Her tenure at the State Department was more disastrous still. No doubt, Obama had his reasons for making her his Secretary of State, but what was he thinking!
All she knew of world affairs was what she picked up as an official wife and as a lackluster Senator. Unlike, say, Sarah Palin, she could name of a lot of world leaders, and she could probably have picked many of them out of a lineup. She could also call upon the services of what remained of her husband’s far from stellar foreign policy team. But that was about it.
The transition from Condoleezza Rice to Hillary was, all things considered, a step down. American foreign policy remained about the same, but at least Rice had no time for “humanitarian interveners” of the Samantha Power type.

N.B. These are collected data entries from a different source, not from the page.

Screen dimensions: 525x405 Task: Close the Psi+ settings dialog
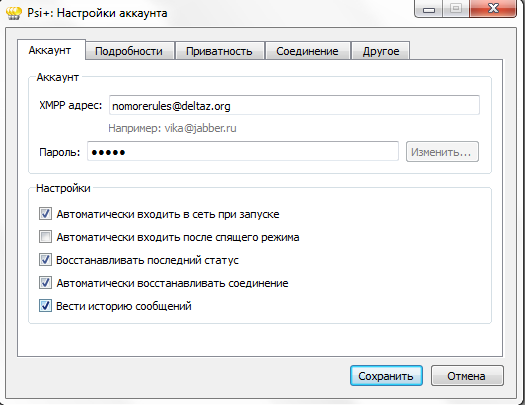[493, 9]
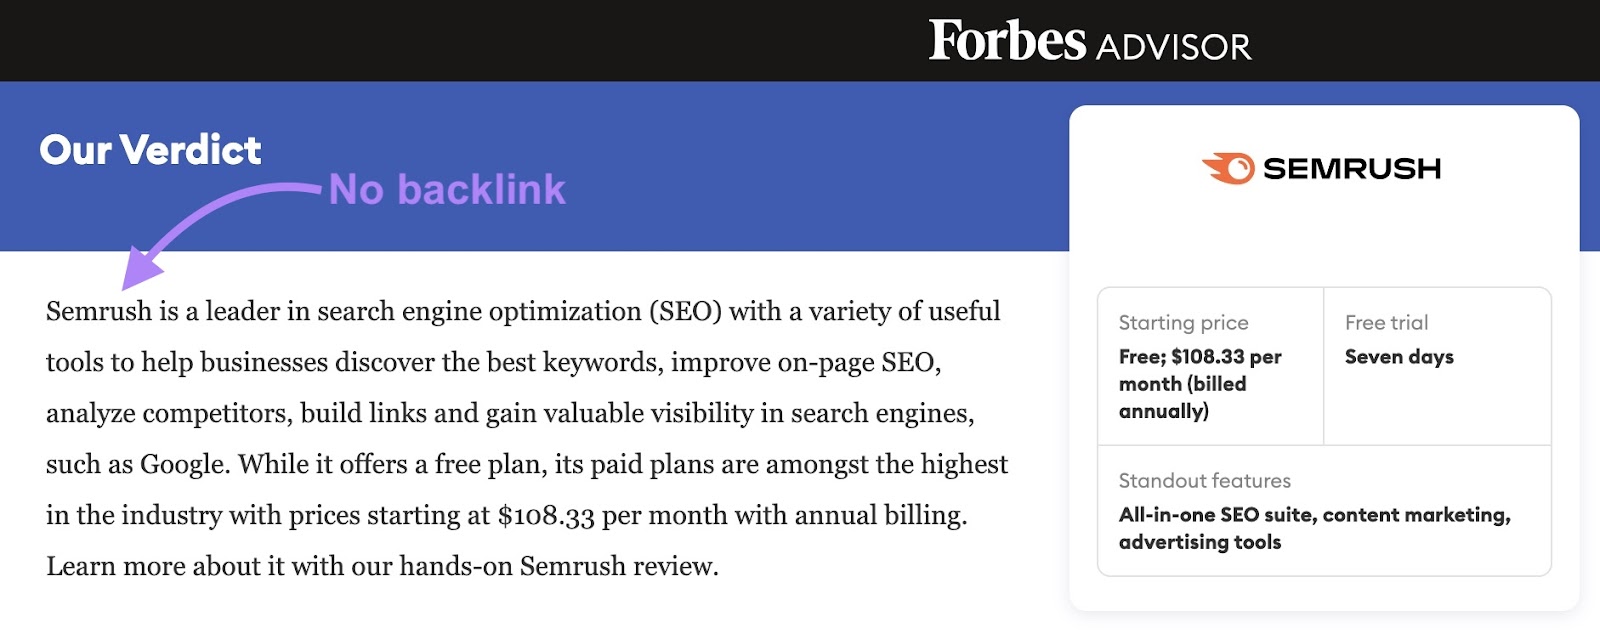1600x639 pixels.
Task: Click the SEMRUSH wordmark
Action: (x=1352, y=169)
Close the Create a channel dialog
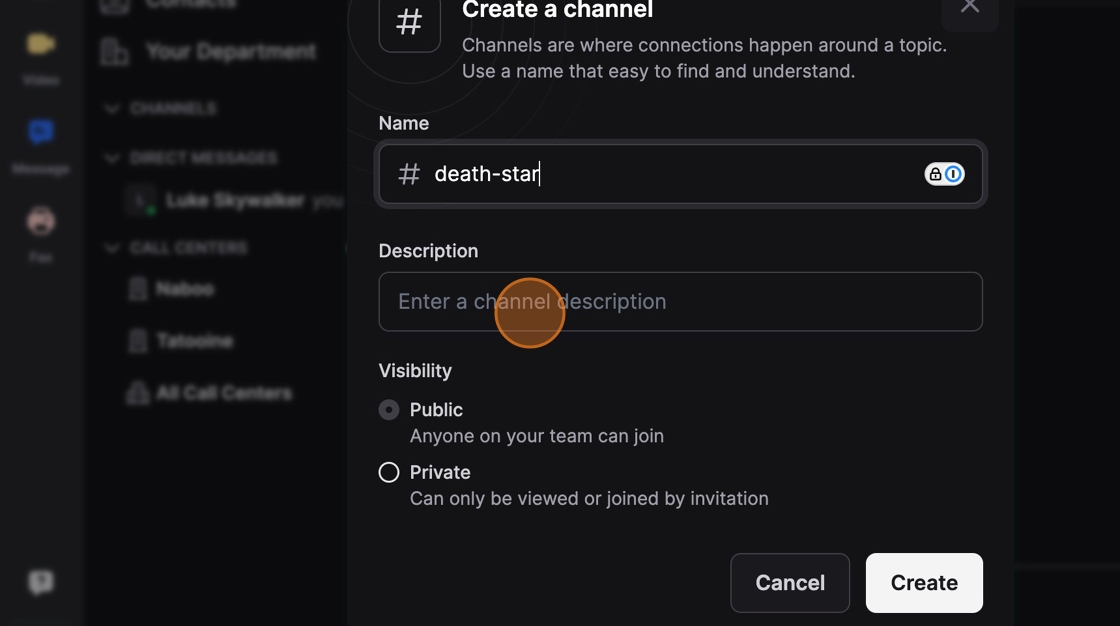 pyautogui.click(x=970, y=9)
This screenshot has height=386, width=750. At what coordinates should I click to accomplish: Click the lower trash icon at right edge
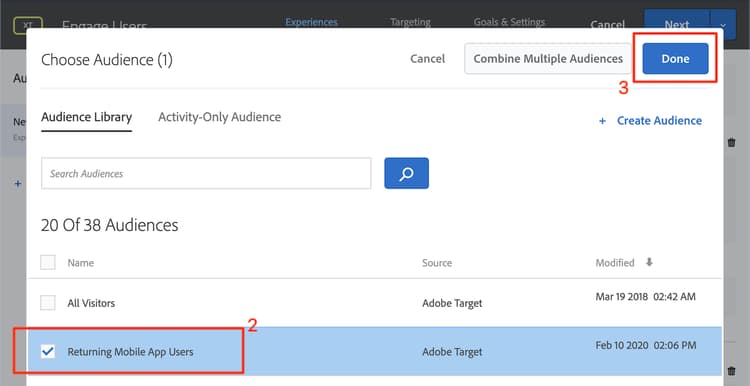pos(731,371)
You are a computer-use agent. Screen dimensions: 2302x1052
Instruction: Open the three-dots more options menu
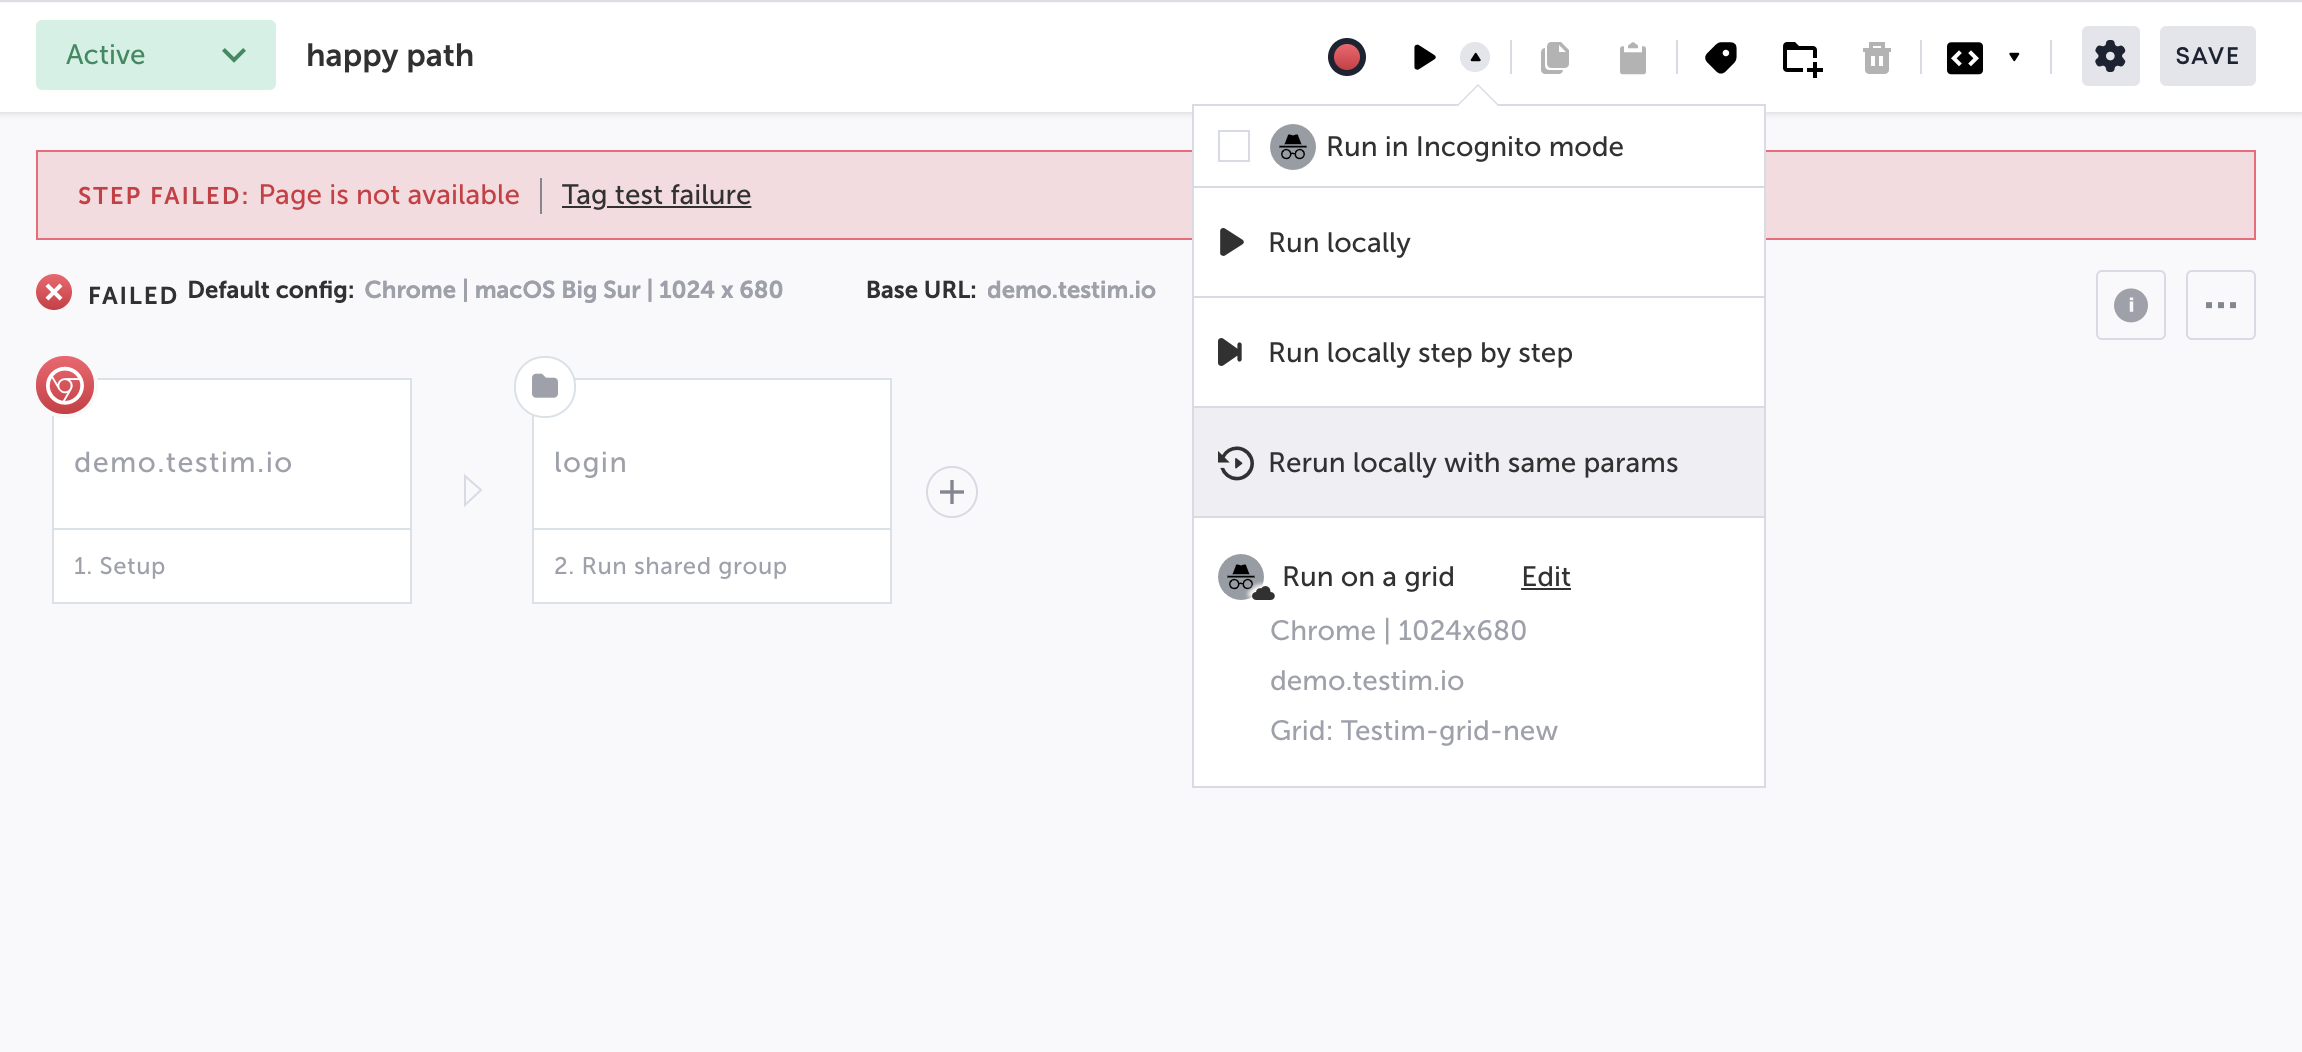[x=2220, y=305]
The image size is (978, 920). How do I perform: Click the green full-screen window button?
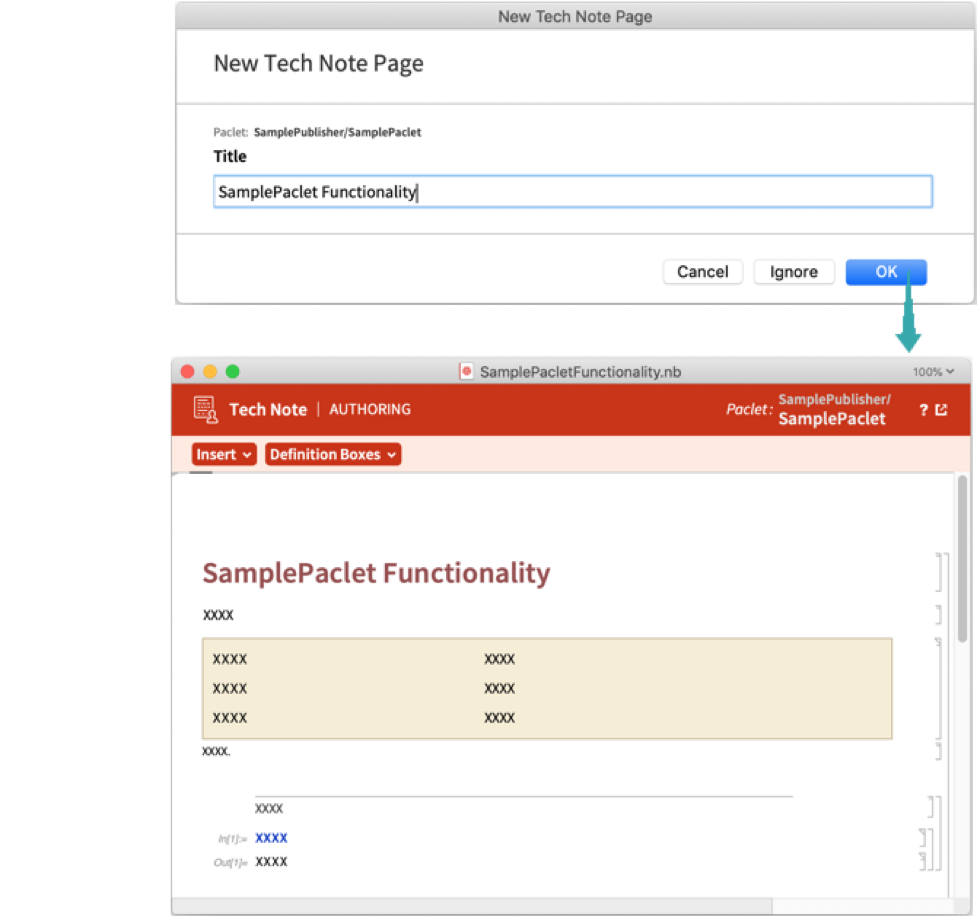[233, 372]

Hillary got her feet wet encouraging the bloody 2009 coup in Honduras, and, from her first days at Foggy Bottom, she was busy sowing seeds of mischief in far away places.  Thankfully, though, when it came to exercising her “responsibility to protect,” she took her time getting up to speed. When she finally did, the Queen of Chaos messed up royally.
The disaster in Libya isn’t entirely on her, but it would be fair to say that the harm she did outweighs the harm done by other high officials in the American government, including the President, whom she more or less bullied into letting the war proceed.
She botched every other American intervention into the unfolding Arab Spring as well. The results are evident now in Egypt and Yemen and throughout the Gulf. All that pales in comparison, however, with the changes she helped set in motion in Syria and Iraq.
The refugee crisis in Europe, a direct consequence of Western intervention into the Syrian Civil War, isn’t entirely her fault either, nor are the terror attacks currently afflicting European countries that have joined the United States as co-belligerents in the Bush-Obama wars.
However, her clueless blundering contributed mightily to both of those on-going disasters. The buck never did stop with her, but it would be fair to say that, for all that, and for the resulting strain on the European Union itself, her responsibility is nearly as great as Barack Obama’s.
Her passion for provoking Russia makes her more dangerous still. People who worry about Donald Trump’s little fingers on the buttons that could unleash a nuclear holocaust have reason to worry about her fingers too. Hillary relishes sending others out to fight the empire’s wars; and where Obama is at least hesitant, she is gung ho. On the Russia Question, Trump seems by far the more rational of the two.
Then there is China. Trump just says he wants to negotiate better trade deals; OK, if he gets a chance, which he won’t, let him knock himself out. Hillary, on the other hand, was one of the authors of the “pivot” towards Asia. In other words, she wants to provoke the Chinese too. At a time when wars with nuclear powers can end life on earth “as we know it,” as they say in Clintonese, this is no small consideration.
It is far from clear how Sanders would deal with Russia and China or the Middle East or anywhere else. But he seems to be a levelheaded and thoughtful person whose testosterone levels are under control. This puts him way ahead of Hillary.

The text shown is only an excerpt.